→ **EXERCISE**:
How many lines in this material include the string "click"? Answer with the number and nothing further.

→ **MATERIAL FOR THIS TASK**:
------------------------------------

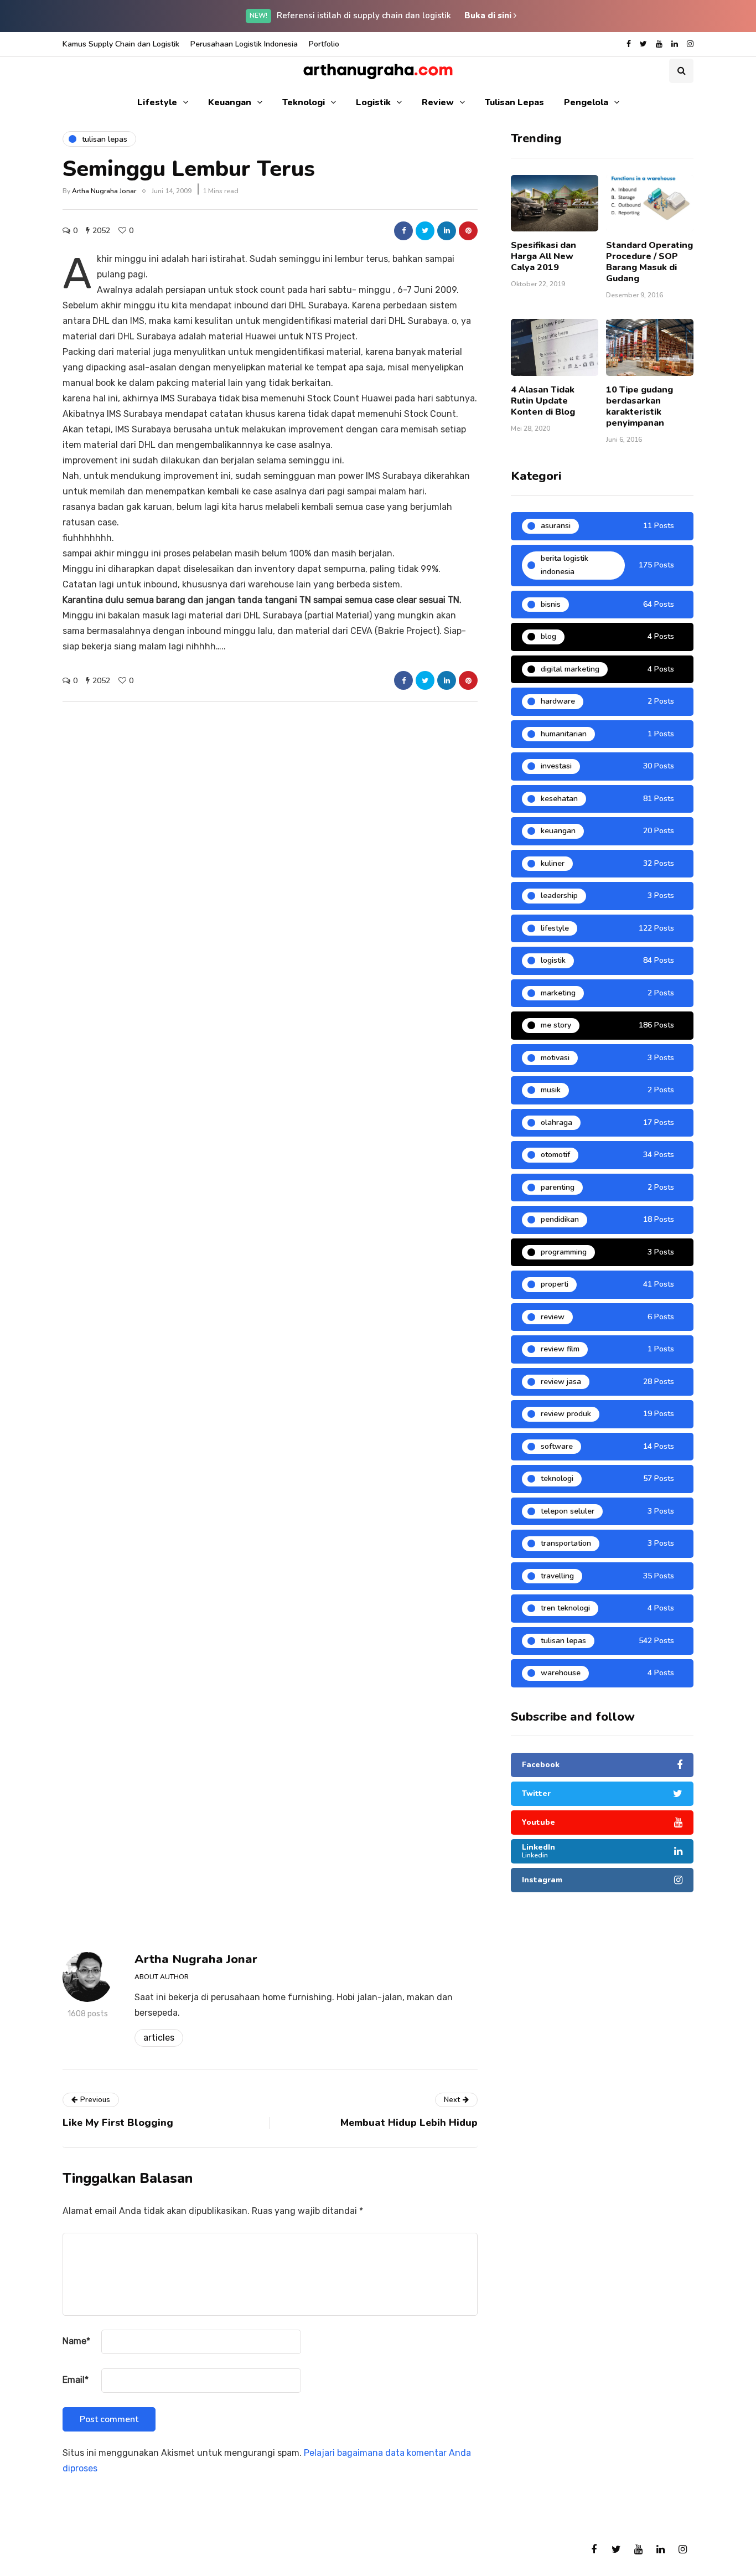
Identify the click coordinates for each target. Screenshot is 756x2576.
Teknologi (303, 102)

------------------------------------

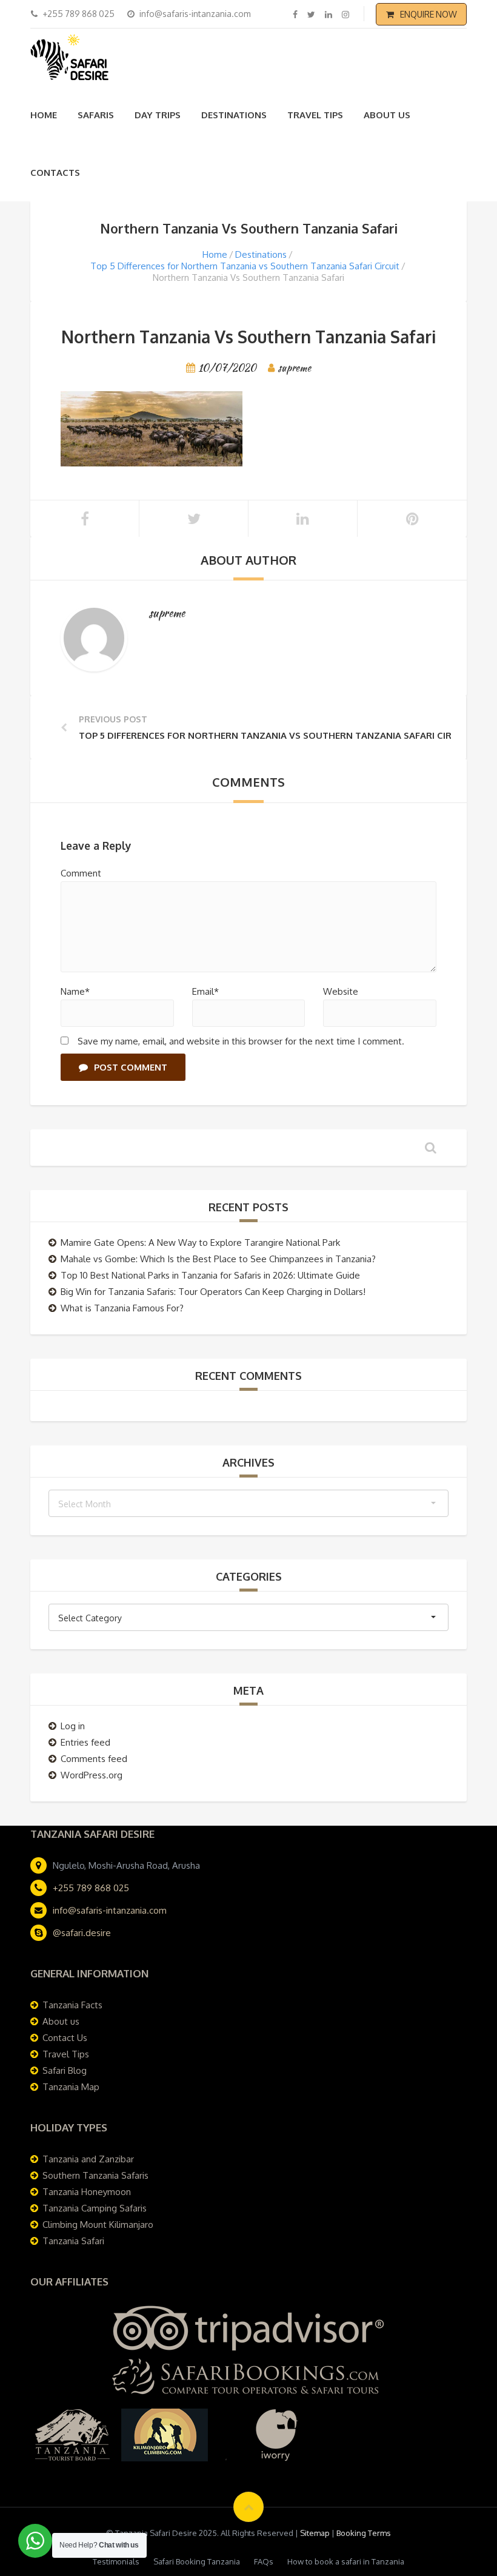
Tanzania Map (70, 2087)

------------------------------------

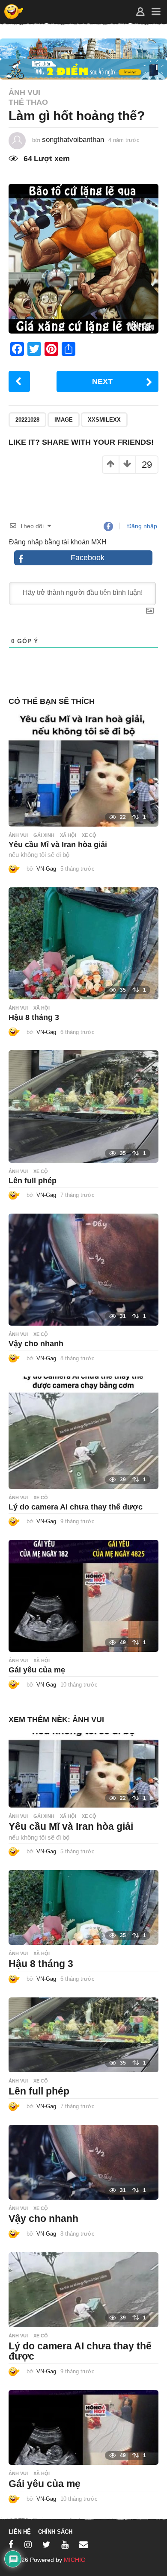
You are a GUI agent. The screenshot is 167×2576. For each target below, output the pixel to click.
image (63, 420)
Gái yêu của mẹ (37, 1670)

------------------------------------

→ **REPLY TO THE EXERCISE**:
2